2. With the economy in a downswing, there is no better time to get a good, quality Summer Boyfriend for pennies on the dollar.
3. All of your friends will be incredibly jealous when you roll up in a convertible with your hot new thing about to go shopping like some deleted scene from Clueless.
4. You get to have sex with him on those days when it’s so hot and sunny out that everyone is practically naked and you get super horny for absolutely no reason.
5. He will be required to have air conditioning that works really well, so you can always go to his place for all of that post-sex spooning time.
6. You need someone who is required contractually to compliment you in your bathing suit, no matter how red and sweaty and gross-looking you are, so that you feel extra-good about being at the beach/pool.
7. Summer Boyfriend will come equipped with a mister of cucumber water to keep you fresh, and he knows how to make the perfect vodka pink lemonade.
8. You know that it sucks having to go to all of those summer parties and not having anyone to accompany you so that you can complain about/judge the other party-goers and then return home to have some drunk couple sex.
9. Built-in plus one for wedding season!
10. Everyone deserves to live out the hot, perpetually-shirtless cabana boy trope once in their lifetime. Let it be this summer.
11. In the summer, everything always goes from “this feels awesome” to “get off of me” the second you break a sweat. You want someone who has to go away.
12. The sun makes your brain function at a much lower RPM and thus be incapable of emotional investment.
13. The two of you can throw lavish pool parties by night and he can spend the following morning scooping out used condoms and empty Corona bottles with the pool skimmer while you sleep in.
14. Summer Boyfriend only has two settings: Shirtless and naked.
15. There is no point trolling through the messages on OkCupid only to reject every one of them, when you could simply save up a little extra spending money and put it towards someone who will actually earn their keep.
16. Boyfriends are overrated, but Summer Boyfriends will never disappoint.
17. The best part about a summer fling is the feeling of having complete freedom to do exactly what the two of you want to do together, because summer weather means your actions don’t count. You can’t miss out on that this year.
18. All of your exes will be incredibly jealous because they will not know that you purchased this boyfriend.
19. The only way to really be sure that you’re picking a winner in the boyfriend department is to take someone who has an up-to-date resume and a convincing cover letter with stellar references.
20. Summer Boyfriends know that you are not to be judged when you’re in that “makeup-melting-off-end-of-the-party” stage. He is contractually obligated to still want to have sex with you.

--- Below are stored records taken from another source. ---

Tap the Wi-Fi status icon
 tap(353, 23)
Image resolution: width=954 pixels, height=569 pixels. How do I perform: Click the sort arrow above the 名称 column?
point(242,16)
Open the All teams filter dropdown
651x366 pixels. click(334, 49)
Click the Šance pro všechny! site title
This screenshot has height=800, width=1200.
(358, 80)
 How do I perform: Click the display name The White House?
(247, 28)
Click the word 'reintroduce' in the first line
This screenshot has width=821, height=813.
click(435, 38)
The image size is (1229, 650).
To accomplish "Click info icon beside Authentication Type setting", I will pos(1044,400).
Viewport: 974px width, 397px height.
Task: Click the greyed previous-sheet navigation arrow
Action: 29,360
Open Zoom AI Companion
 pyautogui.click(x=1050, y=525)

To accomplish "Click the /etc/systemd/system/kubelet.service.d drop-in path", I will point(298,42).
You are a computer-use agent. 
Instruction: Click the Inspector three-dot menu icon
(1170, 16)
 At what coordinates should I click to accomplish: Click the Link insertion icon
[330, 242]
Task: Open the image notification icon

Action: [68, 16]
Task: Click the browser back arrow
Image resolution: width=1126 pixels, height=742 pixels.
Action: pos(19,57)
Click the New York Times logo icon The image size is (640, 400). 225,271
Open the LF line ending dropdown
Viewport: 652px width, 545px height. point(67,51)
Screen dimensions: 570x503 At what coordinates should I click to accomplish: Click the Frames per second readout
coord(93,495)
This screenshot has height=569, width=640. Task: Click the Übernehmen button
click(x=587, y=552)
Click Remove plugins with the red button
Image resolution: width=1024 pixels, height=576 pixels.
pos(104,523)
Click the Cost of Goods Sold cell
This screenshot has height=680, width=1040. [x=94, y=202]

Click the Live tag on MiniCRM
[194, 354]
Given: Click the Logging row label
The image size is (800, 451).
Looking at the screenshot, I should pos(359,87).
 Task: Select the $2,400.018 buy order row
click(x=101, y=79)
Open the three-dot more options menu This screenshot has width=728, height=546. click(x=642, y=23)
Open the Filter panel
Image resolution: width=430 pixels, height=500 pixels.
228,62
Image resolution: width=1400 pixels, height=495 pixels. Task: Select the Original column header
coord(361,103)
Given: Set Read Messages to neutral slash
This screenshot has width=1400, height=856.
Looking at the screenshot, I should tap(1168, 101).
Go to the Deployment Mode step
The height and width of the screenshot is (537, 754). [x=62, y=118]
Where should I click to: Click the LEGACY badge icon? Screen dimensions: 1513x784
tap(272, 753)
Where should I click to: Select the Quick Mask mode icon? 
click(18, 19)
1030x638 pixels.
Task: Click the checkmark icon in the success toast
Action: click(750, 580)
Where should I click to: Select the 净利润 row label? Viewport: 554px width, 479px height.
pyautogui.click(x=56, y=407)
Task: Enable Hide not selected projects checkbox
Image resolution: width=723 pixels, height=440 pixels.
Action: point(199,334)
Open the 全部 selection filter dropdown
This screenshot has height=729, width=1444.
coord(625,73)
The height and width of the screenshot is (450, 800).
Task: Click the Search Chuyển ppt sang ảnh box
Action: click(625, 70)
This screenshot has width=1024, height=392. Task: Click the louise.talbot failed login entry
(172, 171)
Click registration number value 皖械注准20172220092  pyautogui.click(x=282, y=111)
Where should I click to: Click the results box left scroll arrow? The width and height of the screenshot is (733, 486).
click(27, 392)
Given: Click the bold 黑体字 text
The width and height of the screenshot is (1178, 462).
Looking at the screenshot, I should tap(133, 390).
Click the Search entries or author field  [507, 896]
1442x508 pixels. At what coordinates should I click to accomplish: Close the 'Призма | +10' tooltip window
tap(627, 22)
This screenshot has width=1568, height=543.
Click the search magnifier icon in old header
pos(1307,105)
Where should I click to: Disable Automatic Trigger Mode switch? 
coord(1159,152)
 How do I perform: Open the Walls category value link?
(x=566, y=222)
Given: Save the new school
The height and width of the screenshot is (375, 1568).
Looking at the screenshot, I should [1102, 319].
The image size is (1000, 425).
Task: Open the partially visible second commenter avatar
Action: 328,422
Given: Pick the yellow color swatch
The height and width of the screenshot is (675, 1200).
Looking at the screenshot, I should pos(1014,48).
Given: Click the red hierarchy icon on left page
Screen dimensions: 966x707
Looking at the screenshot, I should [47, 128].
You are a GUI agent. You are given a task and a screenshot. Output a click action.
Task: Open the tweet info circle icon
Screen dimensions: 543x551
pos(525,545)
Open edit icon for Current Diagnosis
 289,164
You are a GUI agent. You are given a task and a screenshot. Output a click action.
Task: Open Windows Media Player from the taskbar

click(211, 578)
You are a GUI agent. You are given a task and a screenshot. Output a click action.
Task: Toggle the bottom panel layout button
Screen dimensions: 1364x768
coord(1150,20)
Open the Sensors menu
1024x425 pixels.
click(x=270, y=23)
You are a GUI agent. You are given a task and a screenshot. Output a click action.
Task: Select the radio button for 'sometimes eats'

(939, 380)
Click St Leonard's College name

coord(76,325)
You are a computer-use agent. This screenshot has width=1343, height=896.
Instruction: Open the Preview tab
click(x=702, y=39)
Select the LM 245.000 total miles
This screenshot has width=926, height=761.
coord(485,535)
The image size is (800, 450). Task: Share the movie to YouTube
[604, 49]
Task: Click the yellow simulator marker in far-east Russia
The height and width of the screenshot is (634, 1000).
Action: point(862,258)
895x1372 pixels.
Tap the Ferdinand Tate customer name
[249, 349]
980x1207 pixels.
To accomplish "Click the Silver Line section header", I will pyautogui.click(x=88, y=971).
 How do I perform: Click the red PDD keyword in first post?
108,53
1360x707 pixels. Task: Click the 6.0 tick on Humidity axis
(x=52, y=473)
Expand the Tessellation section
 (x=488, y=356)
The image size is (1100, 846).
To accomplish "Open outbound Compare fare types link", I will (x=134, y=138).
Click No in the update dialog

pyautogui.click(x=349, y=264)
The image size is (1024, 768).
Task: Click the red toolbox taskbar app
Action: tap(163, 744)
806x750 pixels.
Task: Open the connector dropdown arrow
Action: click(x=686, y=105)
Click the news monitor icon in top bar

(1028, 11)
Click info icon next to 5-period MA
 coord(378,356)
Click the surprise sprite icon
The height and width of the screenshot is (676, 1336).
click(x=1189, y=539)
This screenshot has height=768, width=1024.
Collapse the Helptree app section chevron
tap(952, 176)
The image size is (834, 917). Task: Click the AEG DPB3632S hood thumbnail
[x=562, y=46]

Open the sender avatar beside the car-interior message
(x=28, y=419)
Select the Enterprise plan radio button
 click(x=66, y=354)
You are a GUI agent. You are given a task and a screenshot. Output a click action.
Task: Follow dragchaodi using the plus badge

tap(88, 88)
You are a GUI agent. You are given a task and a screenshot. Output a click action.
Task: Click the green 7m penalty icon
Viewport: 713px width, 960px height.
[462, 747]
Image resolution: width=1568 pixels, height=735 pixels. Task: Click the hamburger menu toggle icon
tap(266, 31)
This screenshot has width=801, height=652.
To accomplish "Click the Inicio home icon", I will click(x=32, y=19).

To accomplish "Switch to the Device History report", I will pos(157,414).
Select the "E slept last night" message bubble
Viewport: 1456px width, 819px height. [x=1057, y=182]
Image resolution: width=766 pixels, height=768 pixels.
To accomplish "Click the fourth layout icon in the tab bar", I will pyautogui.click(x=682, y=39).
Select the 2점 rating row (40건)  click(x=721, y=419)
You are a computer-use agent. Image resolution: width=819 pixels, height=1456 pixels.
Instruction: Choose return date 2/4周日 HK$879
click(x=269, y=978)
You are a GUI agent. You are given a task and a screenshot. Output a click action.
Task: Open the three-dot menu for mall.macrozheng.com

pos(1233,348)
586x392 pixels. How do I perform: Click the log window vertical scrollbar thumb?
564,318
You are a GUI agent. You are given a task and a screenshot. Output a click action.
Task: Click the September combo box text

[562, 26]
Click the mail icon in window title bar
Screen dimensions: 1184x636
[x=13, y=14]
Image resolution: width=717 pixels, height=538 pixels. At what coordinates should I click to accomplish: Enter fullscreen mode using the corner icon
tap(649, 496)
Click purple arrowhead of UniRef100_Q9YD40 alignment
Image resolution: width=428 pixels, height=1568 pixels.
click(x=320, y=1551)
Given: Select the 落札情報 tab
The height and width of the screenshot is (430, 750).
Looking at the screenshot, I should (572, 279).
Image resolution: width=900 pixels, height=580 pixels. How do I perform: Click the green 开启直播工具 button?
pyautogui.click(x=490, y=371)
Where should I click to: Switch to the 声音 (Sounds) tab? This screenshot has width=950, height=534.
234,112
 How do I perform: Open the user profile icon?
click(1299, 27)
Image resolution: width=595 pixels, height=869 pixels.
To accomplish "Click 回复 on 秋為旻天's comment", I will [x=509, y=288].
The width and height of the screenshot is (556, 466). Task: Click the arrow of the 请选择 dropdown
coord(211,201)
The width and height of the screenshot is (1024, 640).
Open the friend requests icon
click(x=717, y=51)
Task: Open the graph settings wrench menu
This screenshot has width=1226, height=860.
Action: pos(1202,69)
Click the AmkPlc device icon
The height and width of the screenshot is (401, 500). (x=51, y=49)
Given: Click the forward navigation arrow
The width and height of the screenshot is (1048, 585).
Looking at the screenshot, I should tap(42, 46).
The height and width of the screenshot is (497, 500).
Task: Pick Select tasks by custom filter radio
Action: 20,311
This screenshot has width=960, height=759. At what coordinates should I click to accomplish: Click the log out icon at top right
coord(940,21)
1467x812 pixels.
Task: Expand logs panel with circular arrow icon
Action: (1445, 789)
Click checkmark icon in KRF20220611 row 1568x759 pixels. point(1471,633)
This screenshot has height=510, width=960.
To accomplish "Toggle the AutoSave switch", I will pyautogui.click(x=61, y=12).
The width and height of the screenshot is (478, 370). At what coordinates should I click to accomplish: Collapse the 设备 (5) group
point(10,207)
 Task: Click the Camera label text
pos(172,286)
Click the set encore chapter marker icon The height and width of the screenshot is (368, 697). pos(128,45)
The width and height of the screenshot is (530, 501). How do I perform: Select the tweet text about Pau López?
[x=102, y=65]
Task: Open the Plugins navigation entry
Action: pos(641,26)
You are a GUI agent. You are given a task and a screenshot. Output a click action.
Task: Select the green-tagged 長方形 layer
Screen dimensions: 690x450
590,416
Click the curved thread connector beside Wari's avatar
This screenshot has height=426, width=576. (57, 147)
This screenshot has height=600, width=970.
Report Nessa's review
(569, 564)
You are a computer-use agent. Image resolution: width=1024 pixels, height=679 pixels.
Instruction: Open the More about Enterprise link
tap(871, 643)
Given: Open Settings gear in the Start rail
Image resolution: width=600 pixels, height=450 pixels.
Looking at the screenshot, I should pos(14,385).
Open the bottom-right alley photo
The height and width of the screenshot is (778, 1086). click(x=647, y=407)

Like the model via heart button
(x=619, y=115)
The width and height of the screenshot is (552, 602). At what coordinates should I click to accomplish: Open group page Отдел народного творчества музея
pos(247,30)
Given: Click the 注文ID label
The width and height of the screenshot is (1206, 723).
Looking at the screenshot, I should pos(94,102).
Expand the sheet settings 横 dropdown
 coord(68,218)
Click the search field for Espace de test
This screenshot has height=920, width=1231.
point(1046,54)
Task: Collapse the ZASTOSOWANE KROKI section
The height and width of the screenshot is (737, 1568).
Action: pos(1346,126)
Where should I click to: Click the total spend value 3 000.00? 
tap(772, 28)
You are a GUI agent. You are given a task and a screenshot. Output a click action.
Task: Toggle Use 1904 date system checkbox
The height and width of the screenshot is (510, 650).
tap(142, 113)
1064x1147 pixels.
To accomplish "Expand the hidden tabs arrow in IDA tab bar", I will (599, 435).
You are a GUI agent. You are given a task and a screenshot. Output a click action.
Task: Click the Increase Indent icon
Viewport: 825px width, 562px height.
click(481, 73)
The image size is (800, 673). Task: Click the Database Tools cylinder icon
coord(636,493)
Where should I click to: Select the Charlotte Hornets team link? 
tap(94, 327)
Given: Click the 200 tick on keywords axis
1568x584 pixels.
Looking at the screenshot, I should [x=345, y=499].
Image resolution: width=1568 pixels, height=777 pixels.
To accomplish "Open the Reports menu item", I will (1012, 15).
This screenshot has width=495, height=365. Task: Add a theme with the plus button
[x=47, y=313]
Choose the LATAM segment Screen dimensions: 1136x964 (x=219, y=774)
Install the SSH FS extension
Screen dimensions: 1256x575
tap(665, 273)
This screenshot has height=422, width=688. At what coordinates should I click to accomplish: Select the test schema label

21. Summer Boyfriend never sleeps, only cleans.
22. Having someone who accompanies you to all of your various summer events means having a built-in designated driver so you can get beach wasted at your discretion.
23. All of your friends will want to know where you got him, and you will be able to choose who actually gets his business card.
24. One of the worst things about summer is usually the end-of-season/end-of-vacation breakups that take a huge emotional toll and basically ruin the majority of the coming autumn. This year, just let that contract expire, perhaps give a small bonus for all of his hard work, and send him on his way to find a hot Fall Boyfriend who wears scarves and has feelings. Fall is much better for actually falling in love.